▶ **Material for this exercise**:
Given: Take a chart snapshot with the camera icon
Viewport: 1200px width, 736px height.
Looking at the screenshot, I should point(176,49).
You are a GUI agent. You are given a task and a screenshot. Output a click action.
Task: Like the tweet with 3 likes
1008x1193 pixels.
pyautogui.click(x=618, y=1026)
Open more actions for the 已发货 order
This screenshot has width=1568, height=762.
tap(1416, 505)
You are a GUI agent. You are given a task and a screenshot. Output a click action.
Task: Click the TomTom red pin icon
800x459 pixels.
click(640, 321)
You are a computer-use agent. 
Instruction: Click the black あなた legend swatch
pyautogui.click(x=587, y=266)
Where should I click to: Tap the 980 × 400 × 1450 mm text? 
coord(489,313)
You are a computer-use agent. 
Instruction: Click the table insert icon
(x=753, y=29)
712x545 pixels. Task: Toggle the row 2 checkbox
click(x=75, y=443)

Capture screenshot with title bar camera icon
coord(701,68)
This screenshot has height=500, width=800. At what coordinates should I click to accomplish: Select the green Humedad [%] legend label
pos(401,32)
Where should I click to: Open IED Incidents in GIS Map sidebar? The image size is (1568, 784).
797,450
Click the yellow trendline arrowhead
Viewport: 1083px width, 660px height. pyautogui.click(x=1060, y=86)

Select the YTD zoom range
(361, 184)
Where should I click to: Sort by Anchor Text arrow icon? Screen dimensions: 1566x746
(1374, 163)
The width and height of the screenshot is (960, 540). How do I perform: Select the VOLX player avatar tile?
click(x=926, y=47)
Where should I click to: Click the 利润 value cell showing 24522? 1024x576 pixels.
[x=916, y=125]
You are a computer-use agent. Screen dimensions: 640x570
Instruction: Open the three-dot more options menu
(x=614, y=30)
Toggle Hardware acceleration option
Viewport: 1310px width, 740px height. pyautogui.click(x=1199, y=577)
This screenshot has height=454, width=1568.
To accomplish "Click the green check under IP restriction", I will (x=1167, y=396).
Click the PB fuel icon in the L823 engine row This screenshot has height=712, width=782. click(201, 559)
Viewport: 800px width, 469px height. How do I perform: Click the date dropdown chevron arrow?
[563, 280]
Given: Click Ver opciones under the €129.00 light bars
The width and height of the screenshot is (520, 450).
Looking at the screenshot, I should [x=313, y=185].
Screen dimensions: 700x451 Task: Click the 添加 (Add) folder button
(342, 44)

▶ **How to complete this task**:
All lines from the one containing "Click the PB" through the end of the material should be restated exactly, with both end lines kept.

▶ **Exercise solution**:
Click the PB fuel icon in the L823 engine row This screenshot has height=712, width=782. click(201, 559)
Viewport: 800px width, 469px height. How do I perform: Click the date dropdown chevron arrow?
[563, 280]
Given: Click Ver opciones under the €129.00 light bars
The width and height of the screenshot is (520, 450).
Looking at the screenshot, I should [x=313, y=185].
Screen dimensions: 700x451 Task: Click the 添加 (Add) folder button
(342, 44)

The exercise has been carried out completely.